_PROMPT_:
Here is a listing, set out below; repeat its lines from the one with "This screenshot has height=386, width=616." to the last, both included, and leave out the pictures.

_DATA EXTRACTS_:
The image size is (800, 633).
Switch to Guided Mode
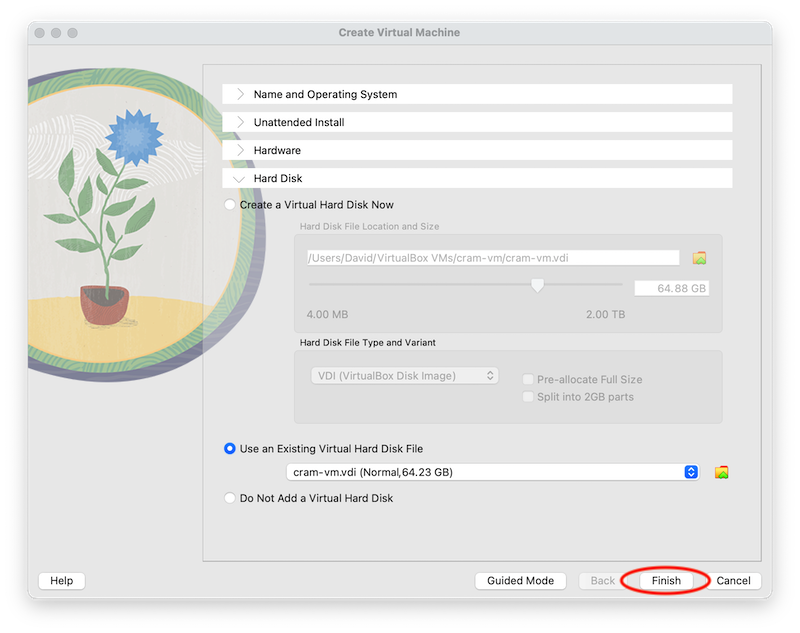coord(519,580)
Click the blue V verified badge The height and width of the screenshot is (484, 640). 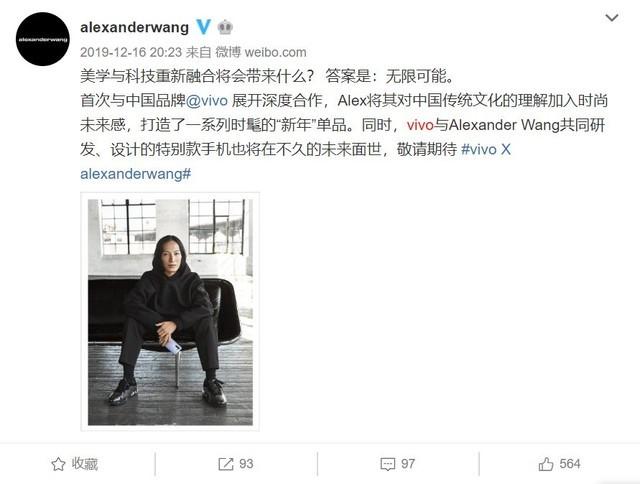(203, 27)
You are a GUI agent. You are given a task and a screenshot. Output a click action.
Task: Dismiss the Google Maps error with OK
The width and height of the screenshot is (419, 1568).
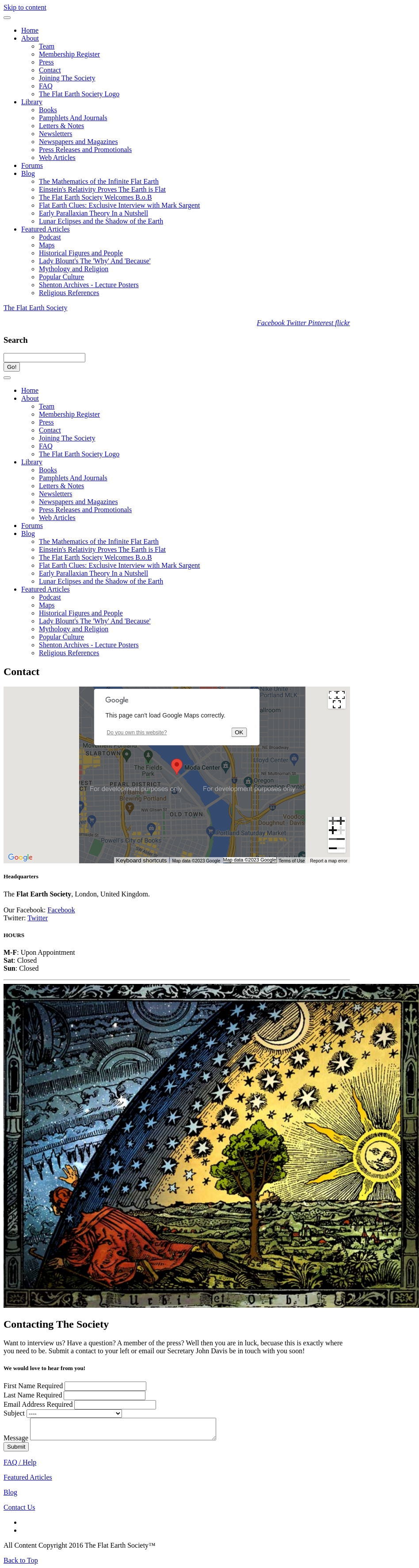click(239, 732)
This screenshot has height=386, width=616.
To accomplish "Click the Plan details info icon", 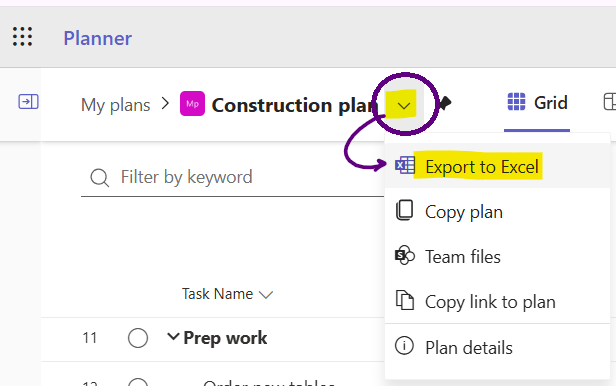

_REPLY TO THE TASK_:
This screenshot has height=386, width=616.
To accomplish "Click the Plan details info icon", 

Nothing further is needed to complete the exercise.